Dos 18 prefeitos da região serrana, 15 estão concluindo seu primeiro mandato e seria natural que fossem à reeleição. Mas, destes, somente oito vão concorrer. Os que desistiram, na maioria, foi por desencanto da política, visto que tiveram uma administração difícil.

Ivonir Fernandes, de Anita Garibaldi, já assumiu em 2013, com problemas muito graves: uma administração emperrada devido a problemas com os servidores, herdados da gestão anterior, e na iminência de perder do mandato por conta de processo por crime eleitoral envolvendo seu vice.

Albino Padilha, de Bom Retiro, e

Fidelis Schappo, de Urubici, passaram por tamanho sufoco financeiro para pagar as contas e manter os compromissos da prefeitura, que querem se ver livres do cargo. Schappo foi o que mais sofreu por conta da falta de recursos, sem poder até pagar salários, mesmo tendo demitido todos os comissionados.

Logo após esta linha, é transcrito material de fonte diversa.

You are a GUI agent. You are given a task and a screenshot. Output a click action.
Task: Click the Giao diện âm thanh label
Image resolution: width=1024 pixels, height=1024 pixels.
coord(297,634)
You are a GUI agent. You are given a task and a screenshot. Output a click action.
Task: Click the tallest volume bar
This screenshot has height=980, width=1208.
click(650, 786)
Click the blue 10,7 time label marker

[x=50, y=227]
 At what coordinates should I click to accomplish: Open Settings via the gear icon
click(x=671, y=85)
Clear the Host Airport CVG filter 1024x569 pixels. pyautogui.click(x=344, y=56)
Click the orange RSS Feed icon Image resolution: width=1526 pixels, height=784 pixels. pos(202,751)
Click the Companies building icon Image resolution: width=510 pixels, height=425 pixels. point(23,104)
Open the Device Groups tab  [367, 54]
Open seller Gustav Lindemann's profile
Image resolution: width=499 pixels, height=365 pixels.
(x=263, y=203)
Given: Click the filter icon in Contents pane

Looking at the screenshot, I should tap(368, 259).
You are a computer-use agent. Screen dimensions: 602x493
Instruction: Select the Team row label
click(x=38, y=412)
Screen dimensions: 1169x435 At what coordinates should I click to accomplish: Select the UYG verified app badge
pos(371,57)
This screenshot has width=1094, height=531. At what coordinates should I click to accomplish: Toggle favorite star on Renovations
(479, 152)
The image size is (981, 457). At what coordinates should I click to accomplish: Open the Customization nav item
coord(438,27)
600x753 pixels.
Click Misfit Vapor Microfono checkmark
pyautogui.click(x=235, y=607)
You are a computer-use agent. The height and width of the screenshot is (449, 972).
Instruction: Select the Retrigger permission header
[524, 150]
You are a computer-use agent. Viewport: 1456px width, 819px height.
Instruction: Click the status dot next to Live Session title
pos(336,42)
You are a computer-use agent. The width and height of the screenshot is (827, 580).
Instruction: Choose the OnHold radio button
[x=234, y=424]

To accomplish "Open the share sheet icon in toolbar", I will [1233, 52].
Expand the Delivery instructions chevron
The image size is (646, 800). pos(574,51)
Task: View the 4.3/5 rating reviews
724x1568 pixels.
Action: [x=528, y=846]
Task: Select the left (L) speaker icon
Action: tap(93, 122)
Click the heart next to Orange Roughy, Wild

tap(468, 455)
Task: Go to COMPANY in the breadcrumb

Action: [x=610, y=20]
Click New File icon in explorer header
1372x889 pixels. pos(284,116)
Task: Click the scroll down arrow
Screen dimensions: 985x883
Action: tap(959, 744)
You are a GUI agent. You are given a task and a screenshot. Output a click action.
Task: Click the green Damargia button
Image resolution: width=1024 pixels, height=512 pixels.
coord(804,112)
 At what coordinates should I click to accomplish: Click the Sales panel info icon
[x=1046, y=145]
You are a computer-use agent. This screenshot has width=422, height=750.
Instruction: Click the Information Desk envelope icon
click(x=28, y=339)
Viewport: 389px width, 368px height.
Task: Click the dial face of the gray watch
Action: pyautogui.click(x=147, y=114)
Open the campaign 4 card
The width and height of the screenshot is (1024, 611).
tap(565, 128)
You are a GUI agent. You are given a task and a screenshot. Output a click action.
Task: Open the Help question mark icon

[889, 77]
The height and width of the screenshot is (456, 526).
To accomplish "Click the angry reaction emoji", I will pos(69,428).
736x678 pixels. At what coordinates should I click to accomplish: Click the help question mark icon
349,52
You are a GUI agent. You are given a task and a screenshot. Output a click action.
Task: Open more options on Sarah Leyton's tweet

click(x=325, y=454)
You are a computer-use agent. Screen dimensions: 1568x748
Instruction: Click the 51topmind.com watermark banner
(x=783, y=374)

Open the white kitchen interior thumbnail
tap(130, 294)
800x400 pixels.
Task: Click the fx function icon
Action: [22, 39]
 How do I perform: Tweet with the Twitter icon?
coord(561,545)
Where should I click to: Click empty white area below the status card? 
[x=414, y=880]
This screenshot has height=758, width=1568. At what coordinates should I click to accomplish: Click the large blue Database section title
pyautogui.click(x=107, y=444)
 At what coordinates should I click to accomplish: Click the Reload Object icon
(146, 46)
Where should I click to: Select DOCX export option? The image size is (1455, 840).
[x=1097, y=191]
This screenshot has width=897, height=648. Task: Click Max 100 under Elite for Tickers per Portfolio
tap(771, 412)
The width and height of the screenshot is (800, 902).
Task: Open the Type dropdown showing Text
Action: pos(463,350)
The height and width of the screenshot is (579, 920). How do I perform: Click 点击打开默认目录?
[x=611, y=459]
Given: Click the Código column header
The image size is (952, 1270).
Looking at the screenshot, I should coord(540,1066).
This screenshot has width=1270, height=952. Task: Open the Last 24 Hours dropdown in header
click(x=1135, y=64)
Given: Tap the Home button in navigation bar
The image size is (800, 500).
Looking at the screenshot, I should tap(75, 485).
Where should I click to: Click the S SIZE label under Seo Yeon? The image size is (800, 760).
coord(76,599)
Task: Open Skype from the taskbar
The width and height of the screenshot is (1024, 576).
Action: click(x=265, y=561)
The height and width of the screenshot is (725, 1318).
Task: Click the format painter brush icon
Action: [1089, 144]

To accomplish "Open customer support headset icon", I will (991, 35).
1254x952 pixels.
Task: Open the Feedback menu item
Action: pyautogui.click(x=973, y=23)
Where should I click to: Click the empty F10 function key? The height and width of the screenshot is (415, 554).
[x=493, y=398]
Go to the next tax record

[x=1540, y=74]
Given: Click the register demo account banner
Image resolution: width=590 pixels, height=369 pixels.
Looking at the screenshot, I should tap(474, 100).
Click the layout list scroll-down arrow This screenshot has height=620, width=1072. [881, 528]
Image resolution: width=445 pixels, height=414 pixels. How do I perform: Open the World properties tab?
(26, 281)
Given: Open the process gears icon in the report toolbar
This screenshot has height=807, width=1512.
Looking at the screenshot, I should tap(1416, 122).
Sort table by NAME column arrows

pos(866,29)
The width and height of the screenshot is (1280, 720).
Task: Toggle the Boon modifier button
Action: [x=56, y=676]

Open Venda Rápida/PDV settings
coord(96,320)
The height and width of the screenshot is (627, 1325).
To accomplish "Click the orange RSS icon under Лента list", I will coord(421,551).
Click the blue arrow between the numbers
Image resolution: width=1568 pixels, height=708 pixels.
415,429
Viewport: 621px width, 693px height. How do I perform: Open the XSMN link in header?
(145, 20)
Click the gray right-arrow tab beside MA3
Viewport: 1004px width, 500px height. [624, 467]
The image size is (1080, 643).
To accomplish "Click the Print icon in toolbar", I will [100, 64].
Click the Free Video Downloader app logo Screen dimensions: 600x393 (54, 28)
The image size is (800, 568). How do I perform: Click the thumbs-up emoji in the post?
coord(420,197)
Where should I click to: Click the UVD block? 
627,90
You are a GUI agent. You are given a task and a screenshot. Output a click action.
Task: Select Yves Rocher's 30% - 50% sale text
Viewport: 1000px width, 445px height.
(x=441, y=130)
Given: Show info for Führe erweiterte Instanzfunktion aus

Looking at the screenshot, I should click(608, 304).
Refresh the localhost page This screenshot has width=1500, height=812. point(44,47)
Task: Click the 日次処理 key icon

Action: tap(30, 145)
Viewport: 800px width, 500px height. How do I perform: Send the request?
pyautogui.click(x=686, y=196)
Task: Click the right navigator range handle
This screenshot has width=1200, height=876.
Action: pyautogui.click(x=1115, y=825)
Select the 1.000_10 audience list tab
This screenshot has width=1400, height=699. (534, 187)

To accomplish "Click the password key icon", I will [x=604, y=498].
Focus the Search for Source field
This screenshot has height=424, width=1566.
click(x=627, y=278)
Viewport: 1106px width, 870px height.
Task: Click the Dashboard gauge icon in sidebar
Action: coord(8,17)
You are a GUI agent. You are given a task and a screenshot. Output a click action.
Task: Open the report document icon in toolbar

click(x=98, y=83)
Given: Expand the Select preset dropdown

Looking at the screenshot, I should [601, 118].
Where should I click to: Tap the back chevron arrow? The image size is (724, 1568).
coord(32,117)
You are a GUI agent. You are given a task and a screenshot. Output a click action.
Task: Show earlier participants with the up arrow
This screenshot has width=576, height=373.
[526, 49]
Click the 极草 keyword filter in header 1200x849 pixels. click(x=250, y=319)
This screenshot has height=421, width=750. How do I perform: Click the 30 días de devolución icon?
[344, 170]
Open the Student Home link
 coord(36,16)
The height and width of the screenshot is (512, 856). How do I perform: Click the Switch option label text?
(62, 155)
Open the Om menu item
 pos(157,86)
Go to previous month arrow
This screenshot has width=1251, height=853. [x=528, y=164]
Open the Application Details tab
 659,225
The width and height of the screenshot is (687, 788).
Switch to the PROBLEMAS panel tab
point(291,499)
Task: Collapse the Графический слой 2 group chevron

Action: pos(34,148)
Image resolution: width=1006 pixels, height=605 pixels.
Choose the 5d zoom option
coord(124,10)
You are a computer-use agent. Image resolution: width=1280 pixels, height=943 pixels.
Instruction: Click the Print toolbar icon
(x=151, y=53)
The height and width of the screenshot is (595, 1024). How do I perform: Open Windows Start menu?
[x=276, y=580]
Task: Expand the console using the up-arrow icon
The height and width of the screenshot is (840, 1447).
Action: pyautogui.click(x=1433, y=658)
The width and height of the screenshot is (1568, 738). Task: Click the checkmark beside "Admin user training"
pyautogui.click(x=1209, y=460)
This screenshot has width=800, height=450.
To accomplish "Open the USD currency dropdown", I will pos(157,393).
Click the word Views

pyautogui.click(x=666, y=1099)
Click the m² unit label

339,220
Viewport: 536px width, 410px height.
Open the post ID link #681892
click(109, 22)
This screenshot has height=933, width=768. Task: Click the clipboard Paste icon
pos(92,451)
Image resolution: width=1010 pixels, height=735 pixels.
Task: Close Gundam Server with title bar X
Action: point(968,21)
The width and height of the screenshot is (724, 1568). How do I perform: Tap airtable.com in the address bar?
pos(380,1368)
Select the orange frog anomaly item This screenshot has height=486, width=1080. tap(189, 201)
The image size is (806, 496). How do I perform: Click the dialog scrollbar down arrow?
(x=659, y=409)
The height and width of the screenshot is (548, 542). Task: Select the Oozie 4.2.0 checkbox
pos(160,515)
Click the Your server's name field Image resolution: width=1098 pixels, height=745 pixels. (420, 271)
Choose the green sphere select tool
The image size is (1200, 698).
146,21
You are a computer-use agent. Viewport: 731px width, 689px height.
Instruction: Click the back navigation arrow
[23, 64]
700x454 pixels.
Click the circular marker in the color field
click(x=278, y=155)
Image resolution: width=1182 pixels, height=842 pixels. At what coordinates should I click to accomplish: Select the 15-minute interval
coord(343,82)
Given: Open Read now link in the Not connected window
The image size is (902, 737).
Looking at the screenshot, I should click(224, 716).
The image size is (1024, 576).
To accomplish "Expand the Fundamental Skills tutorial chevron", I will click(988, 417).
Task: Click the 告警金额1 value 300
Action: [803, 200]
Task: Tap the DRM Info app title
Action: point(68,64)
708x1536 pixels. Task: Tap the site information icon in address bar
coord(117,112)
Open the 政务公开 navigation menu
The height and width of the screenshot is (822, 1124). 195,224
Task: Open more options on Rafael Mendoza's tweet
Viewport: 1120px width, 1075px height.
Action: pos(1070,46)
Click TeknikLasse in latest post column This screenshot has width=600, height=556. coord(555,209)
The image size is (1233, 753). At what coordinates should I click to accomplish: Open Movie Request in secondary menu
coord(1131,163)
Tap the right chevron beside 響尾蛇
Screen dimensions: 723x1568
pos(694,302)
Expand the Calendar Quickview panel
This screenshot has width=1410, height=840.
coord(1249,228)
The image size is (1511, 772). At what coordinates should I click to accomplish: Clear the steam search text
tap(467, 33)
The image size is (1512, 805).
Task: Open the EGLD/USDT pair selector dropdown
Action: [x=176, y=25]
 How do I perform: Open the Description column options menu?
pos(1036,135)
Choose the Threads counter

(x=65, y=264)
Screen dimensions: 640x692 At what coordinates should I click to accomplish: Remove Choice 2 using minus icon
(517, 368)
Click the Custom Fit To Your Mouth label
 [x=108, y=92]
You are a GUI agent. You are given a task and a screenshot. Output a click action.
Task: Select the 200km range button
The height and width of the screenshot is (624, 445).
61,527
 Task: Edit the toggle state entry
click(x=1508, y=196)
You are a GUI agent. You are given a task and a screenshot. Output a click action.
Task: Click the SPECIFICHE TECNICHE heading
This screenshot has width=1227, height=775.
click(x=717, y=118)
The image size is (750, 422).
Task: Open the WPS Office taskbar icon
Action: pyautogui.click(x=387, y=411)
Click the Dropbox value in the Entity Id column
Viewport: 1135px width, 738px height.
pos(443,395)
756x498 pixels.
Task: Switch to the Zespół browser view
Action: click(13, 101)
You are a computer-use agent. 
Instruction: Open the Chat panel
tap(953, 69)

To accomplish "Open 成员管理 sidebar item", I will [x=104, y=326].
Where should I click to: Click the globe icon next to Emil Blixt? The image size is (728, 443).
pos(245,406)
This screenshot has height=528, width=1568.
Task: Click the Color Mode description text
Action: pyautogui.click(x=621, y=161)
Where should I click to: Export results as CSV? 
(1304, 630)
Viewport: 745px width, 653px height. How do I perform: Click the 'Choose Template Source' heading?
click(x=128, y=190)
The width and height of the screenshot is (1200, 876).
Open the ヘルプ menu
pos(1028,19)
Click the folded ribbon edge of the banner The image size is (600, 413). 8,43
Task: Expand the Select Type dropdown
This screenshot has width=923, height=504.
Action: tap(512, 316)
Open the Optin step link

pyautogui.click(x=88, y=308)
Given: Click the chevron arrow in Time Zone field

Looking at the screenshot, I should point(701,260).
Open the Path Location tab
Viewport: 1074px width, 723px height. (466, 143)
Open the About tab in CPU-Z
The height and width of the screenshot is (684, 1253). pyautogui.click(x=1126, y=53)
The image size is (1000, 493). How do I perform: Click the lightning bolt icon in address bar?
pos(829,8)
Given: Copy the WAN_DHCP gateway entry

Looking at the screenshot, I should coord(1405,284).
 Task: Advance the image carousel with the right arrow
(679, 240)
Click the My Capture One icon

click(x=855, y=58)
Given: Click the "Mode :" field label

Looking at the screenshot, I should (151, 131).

Sirlei Varela, de Cerro Negro, herdou uma administração cheia de denúncias e alvo de investigações do Ministério Público pela existência de funcionários fantasmas e outras mazelas.

Carlos Moraes, de Ponte Alta, mudou de partido (do PP mudou-se para o PSD) e renunciou ao mandato.

Lindomar (D), junto com Carlos Moraes e Paulinho, ex-prefeito
Assumiu seu vice, Lindomar Stange Kuhnen (PMDB), que agora também não quis disputar a eleição.

Elizeu Mattos, em Lages, que prevendo uma campanha difícil devido à falta de recursos e o recuo do PPS da vice candidatura e, principalmente, os problemas de saúde da esposa, optou pela desistência.

Por último foi o prefeito de Capão Alto, Luiz Freitas, que já estava na reta do grid de largada para a campanha quando jogou a toalha. É bem verdade que ele já tinha perdido o PSD com quem coligou na eleição passada que agora decidiu lançar candidatura própria.
Montou chapa pura. “Também pesou na minha decisão, uma suposta acusação de compra de votos na eleição passada. Neste caso a compra de votos foi por dois vereadores da minha coligação à época e eleitores que telefonavam pedindo valores em troca de votos. Estou sendo injustiçado, porque em momento algum repassei valores ou disse que pagaria. Diante desses fatos, entendi melhor não concorrer à eleição", desabafou. O certo é que na possibilidade de ter até sua candidatura impugnada lá na frente, preferiu evitar o desgaste e renunciar a ela.